* [WORK TO DO]: Print the records verbatim, starting at the line containing "Click the overall" and ending after the line containing "How do I perform: Click the oil can icon?".

* [PROVIDED DATA]:
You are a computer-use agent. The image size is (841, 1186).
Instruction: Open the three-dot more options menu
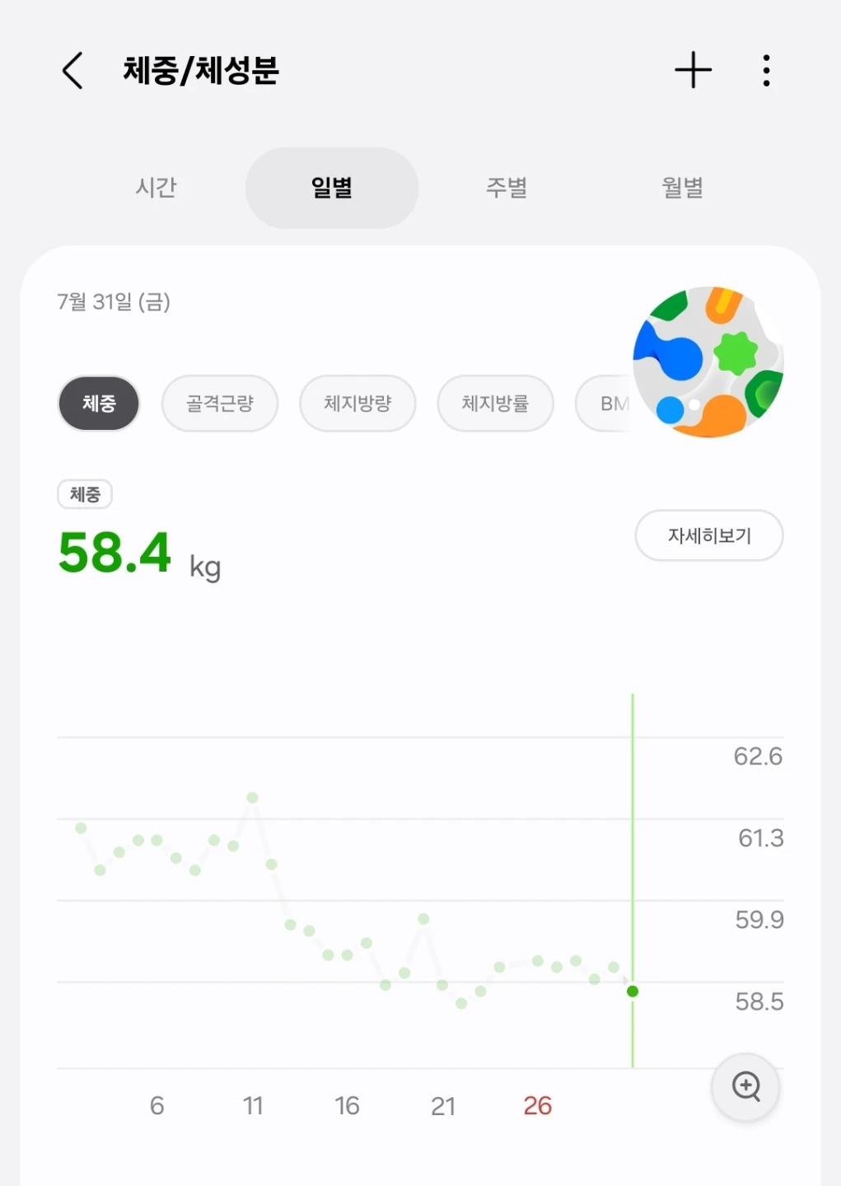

...

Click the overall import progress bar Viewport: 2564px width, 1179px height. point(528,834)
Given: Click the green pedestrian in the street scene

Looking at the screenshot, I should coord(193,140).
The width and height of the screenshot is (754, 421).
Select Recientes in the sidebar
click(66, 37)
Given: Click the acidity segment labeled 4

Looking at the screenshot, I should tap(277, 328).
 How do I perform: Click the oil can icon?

* [SOLVED PROBLEM]:
Click the overall import progress bar Viewport: 2564px width, 1179px height. point(528,834)
Given: Click the green pedestrian in the street scene

Looking at the screenshot, I should coord(193,140).
The width and height of the screenshot is (754, 421).
Select Recientes in the sidebar
click(66, 37)
Given: Click the acidity segment labeled 4

Looking at the screenshot, I should tap(277, 328).
 How do I perform: Click the oil can icon?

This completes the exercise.